··· Records supplied ···

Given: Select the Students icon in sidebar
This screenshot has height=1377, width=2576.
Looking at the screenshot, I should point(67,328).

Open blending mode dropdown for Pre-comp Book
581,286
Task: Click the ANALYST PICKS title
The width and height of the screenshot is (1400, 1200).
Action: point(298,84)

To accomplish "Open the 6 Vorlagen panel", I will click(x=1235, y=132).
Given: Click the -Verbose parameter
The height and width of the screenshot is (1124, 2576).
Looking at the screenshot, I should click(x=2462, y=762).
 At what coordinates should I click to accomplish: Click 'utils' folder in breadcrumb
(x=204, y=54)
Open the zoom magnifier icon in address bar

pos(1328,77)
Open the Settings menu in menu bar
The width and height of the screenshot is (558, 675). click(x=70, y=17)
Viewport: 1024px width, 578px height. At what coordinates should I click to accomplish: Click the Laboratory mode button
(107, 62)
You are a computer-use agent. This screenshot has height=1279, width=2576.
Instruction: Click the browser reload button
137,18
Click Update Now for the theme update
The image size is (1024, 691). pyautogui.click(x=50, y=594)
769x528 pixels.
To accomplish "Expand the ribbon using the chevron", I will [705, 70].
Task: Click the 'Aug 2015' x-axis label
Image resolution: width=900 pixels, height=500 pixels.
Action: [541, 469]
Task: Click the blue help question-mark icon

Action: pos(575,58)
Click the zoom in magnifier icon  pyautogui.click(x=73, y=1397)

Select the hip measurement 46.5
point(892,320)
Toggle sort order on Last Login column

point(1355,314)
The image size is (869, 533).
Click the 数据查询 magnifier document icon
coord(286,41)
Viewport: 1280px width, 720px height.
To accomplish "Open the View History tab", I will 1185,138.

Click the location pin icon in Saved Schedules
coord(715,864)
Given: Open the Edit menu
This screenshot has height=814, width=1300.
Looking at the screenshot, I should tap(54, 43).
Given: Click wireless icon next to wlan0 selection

···

#### [Brief]
Find each line in the records above that contains the word "accomplish" and copy it in full. Match case exactly.

#### [Written response]
To accomplish "Open the 6 Vorlagen panel", I will click(x=1235, y=132).
 At what coordinates should I click to accomplish: Click 'utils' folder in breadcrumb
Viewport: 1024px width, 578px height. At what coordinates should I click to accomplish: Click the Laboratory mode button
To accomplish "Expand the ribbon using the chevron", I will [705, 70].
To accomplish "Open the View History tab", I will 1185,138.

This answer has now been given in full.